## TEXTE AFFICHÉ

▼

Comment des hommes aussi médiocres osèrent-ils juger et proscrire les grands artistes que nous venons de nommer? Pour le comprendre, il faut se reporter au temps où ils vivaient et aux idées qui régnaient alors.

Les Romantiques refusés par les Classiques.

On était dans les premières années qui suivirent la révolution de 1830. Une révolution plus considérable encore fermentait dans le goût, dans l'esprit public et dans l'art. Les règles du beau, enseignées à l'école depuis David, étaient fort étroites. En se basant sur les proportions des statues antiques, les professeurs avaient décidé qu'on ne devait représenter qu'un seul type humain. Par exemple, le front et le nez devait être sur la même ligne; il devait y avoir telle distance entre la bouche au menton, telle autre de l'œil à l'oreille, etc. De plus, comme l'antiquité avait laissé des modèles de mouvements harmonieux, il était interdit aux corps de faire des gestes trop violents ou imprévus et aux figures de refléter des impressions trop passionnées. Figés dans des proportions invariables et des gestes conventionnels, les personnages devaient encore être d'une couleur traditionnelle et immuable selon chaque objet représenté. Il y avait une couleur de chair, comme il y avait une couleur de ciel, une couleur d'herbe, et une couleur pour le rocher d'où il était loisible au peintre de précipiter Ariane, à moins qu'on ne préférât y faire pleurer Calypso. Cette couleur devait être assez froide pour ne pas éclipser la splendeur du dessin et assez lisse pour n'en point masquer la correction. C'était, en somme, l'idéal de la statuaire antique, excellent en soi, mais maladroitement transporté dans la peinture moderne.
Ce que cette théorie pouvait avoir d'absurde disparaissait dans les tableaux de David, parce que le génie d'un grand homme triomphe et se joue de la sottise de sa propre théorie. Cette absurdité disparaissait encore dans les portraits au crayon d'Ingres, premièrement parce que, étant des portraits, ils serraient au plus près la nature, et secondement parce qu'étant faits d'un simple trait, ils s'accommodaient plus aisément des exigences de la statuaire que de celles de la couleur. Mais en dehors de ces deux exceptions l'enseignement académique ne pouvait conduire qu'à des conventions ridicules et infécondes.

▲

## ÉNONCÉ 1
Filtrez les entrées ci-dessous pour ne garder que les lignes où figure le mot « should », en respectant les majuscules et les minuscules, puis recopiez-les.

## DONNÉES FOURNIES
▼

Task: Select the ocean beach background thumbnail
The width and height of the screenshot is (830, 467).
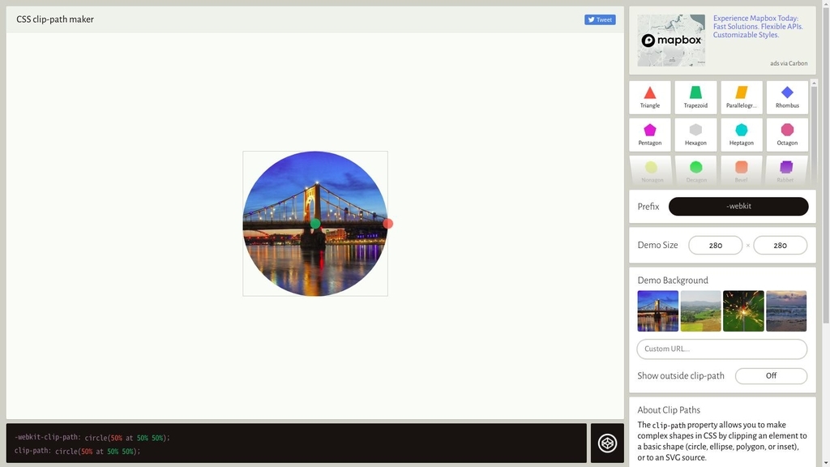Action: (786, 311)
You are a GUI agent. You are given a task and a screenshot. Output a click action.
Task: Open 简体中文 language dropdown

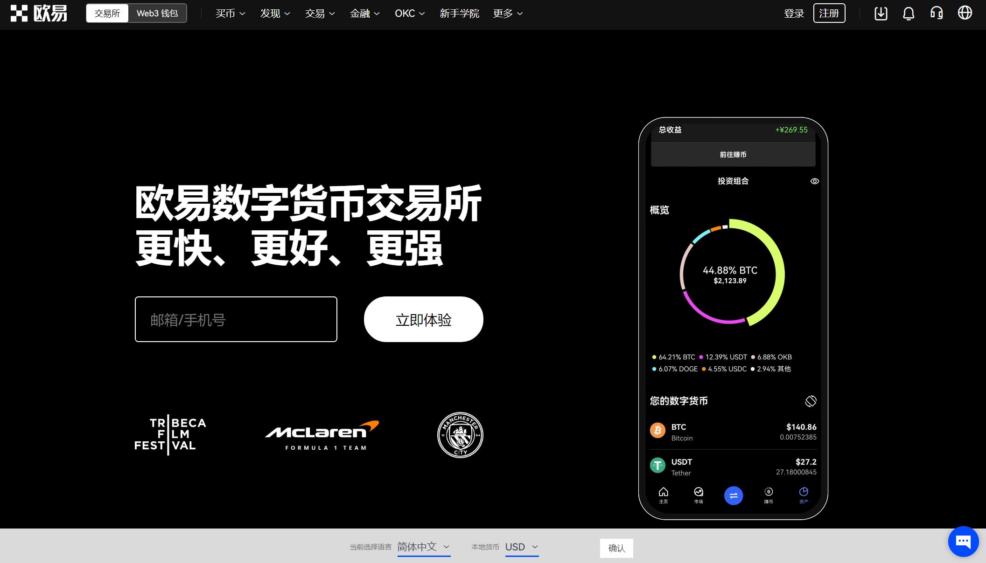click(x=424, y=548)
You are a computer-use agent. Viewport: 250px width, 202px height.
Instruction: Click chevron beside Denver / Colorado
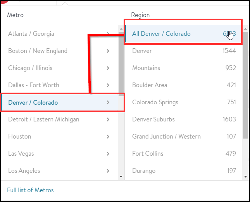108,102
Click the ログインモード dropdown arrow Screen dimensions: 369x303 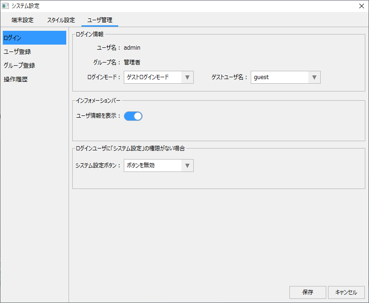(x=187, y=77)
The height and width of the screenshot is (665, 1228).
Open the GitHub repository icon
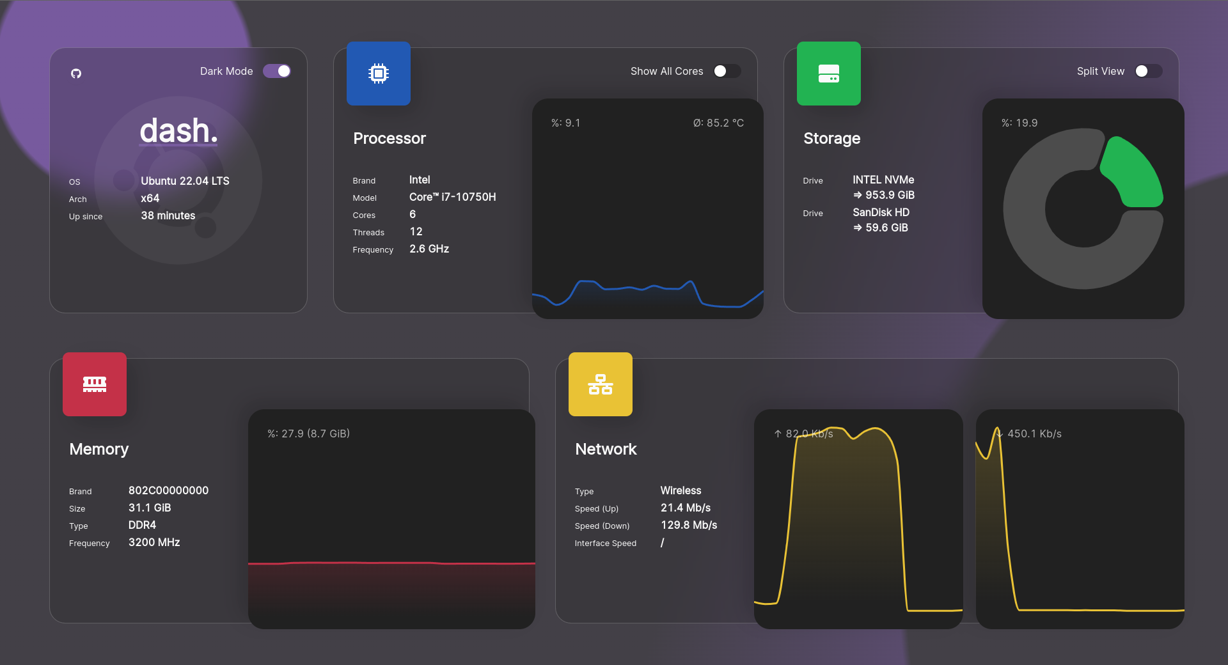pos(76,74)
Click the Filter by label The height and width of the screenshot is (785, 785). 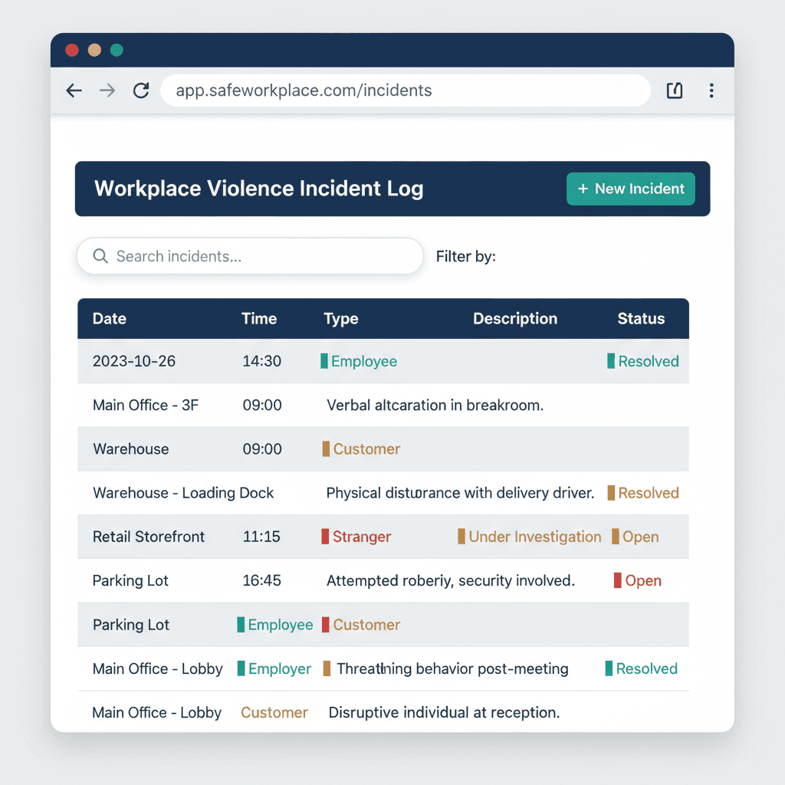[465, 256]
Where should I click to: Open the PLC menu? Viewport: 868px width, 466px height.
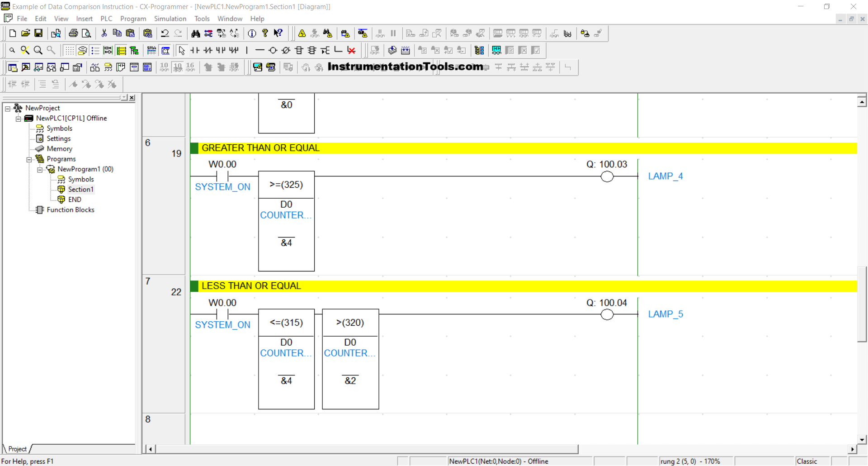[106, 19]
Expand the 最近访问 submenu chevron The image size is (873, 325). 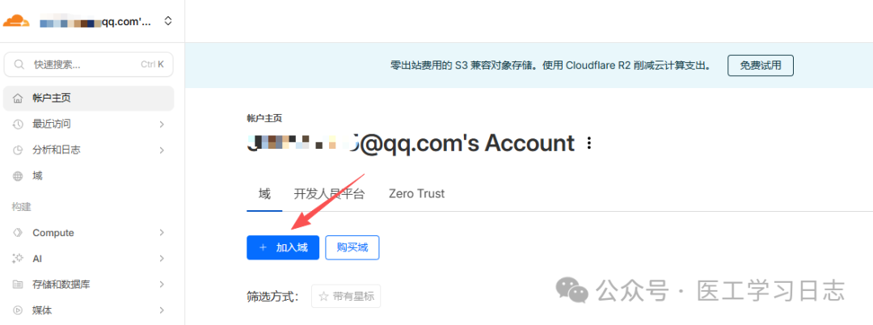point(162,125)
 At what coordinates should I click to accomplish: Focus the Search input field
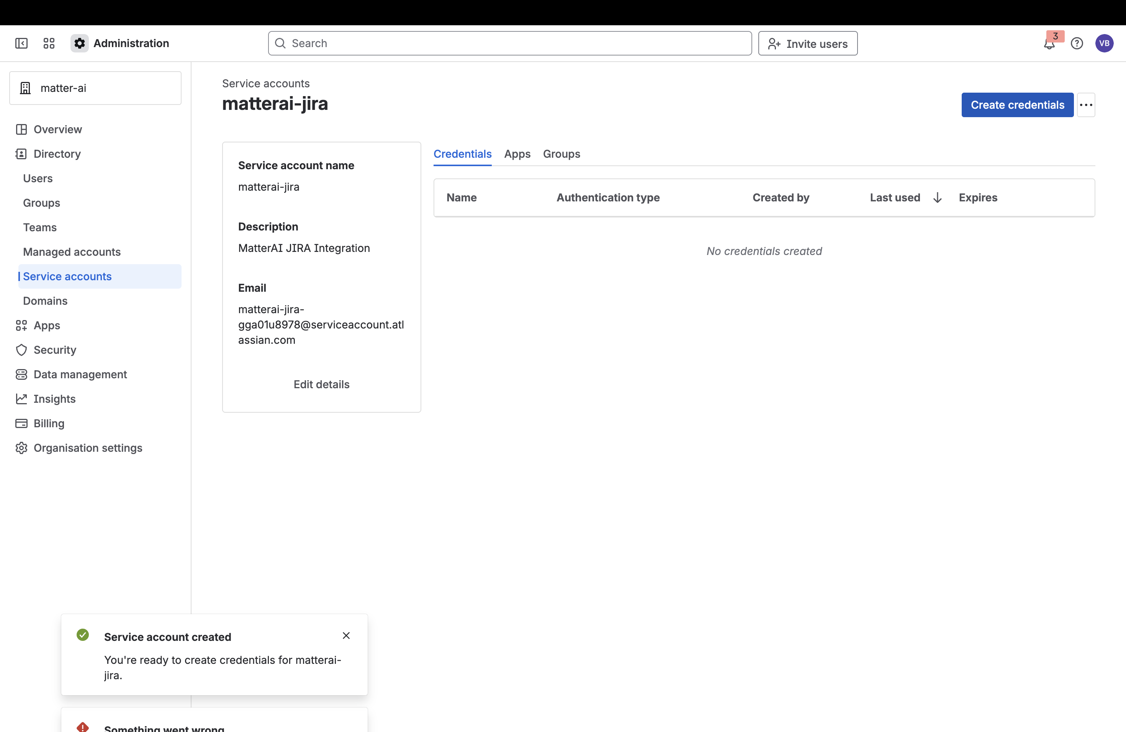[510, 44]
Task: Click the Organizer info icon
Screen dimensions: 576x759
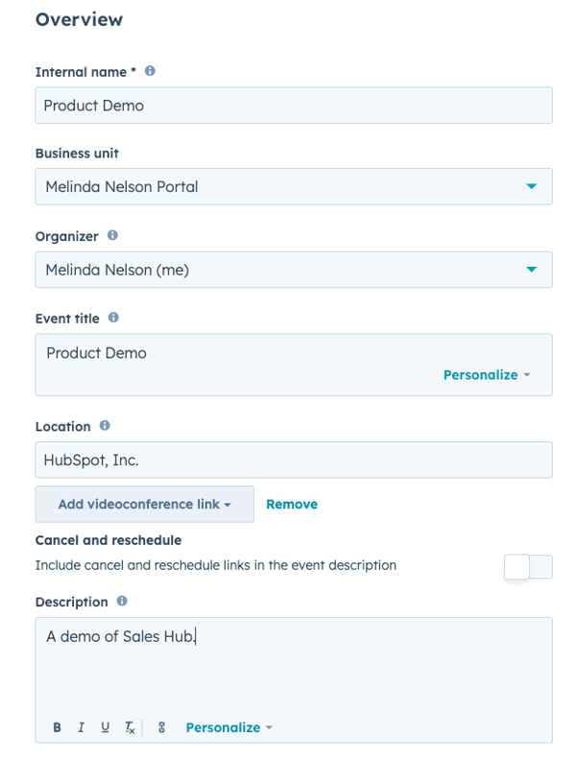Action: [x=112, y=235]
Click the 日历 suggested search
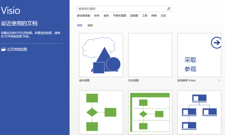 point(163,16)
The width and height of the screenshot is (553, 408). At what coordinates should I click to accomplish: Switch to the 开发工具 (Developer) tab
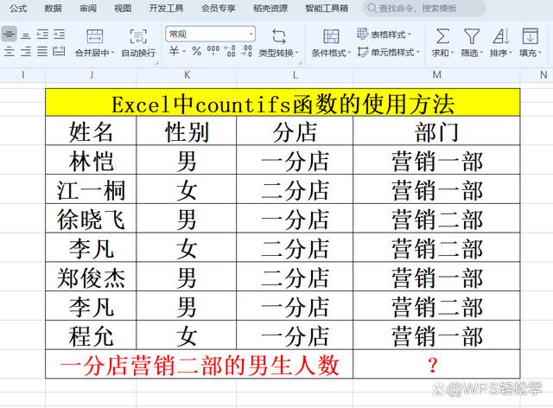click(x=166, y=8)

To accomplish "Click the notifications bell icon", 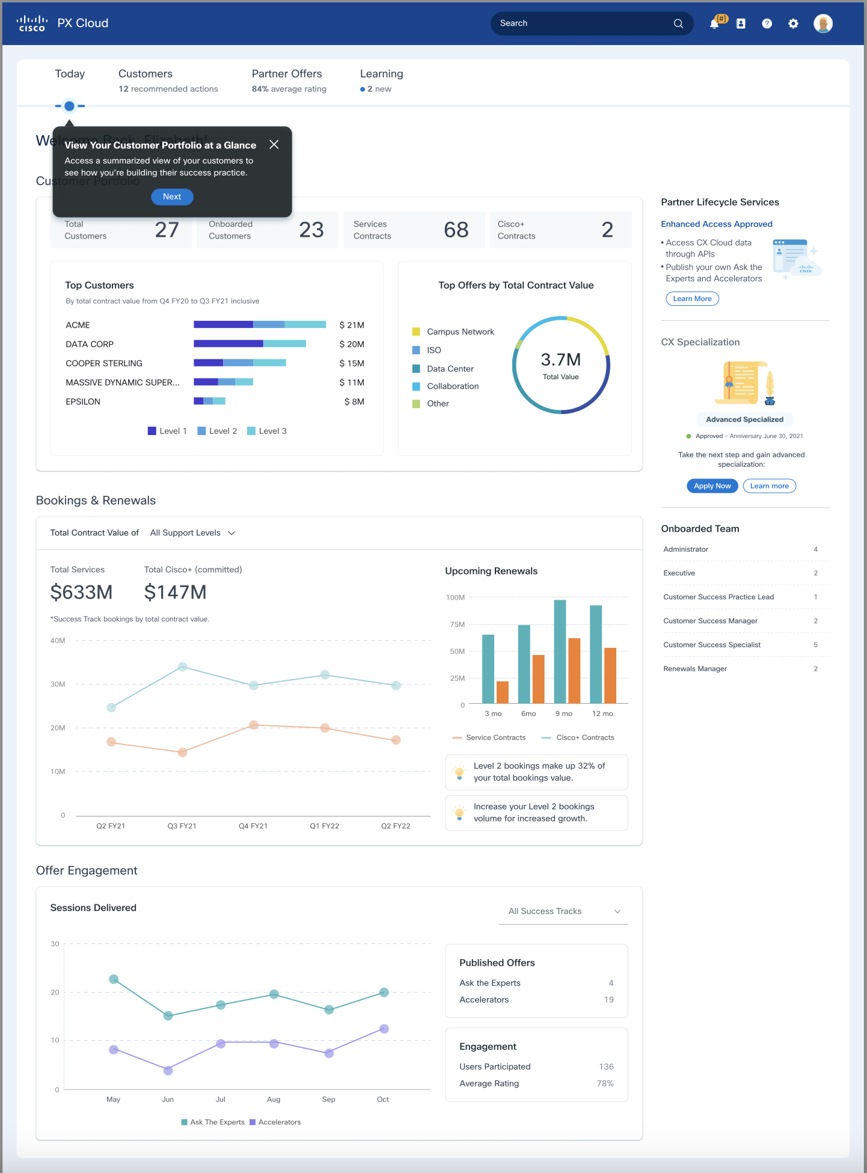I will click(714, 23).
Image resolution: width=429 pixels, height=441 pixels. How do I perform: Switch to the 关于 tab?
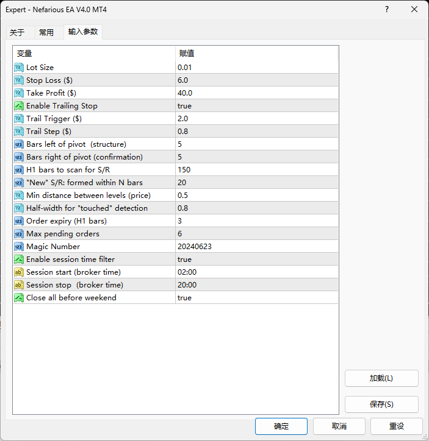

▲

## ÉNONCÉ 2
Dans le texte sur l'enseignement académique de la peinture, plus haut, extrayez sans rien changer le passage qui s'ouvre sur les mots contenant « Ce que cette » et se ferme sur « ridicules et infécondes. ».

## RÉSULTAT OBTENU 1
Where should I click to: Open the PLC menu? Viewport: 868px width, 466px height.
 At what coordinates should I click to accomplish: Focus the Search input field
The width and height of the screenshot is (553, 408). At what coordinates should I click to accomplish: Switch to the 开发工具 (Developer) tab

## RÉSULTAT OBTENU 2
Ce que cette théorie pouvait avoir d'absurde disparaissait dans les tableaux de David, parce que le génie d'un grand homme triomphe et se joue de la sottise de sa propre théorie. Cette absurdité disparaissait encore dans les portraits au crayon d'Ingres, premièrement parce que, étant des portraits, ils serraient au plus près la nature, et secondement parce qu'étant faits d'un simple trait, ils s'accommodaient plus aisément des exigences de la statuaire que de celles de la couleur. Mais en dehors de ces deux exceptions l'enseignement académique ne pouvait conduire qu'à des conventions ridicules et infécondes.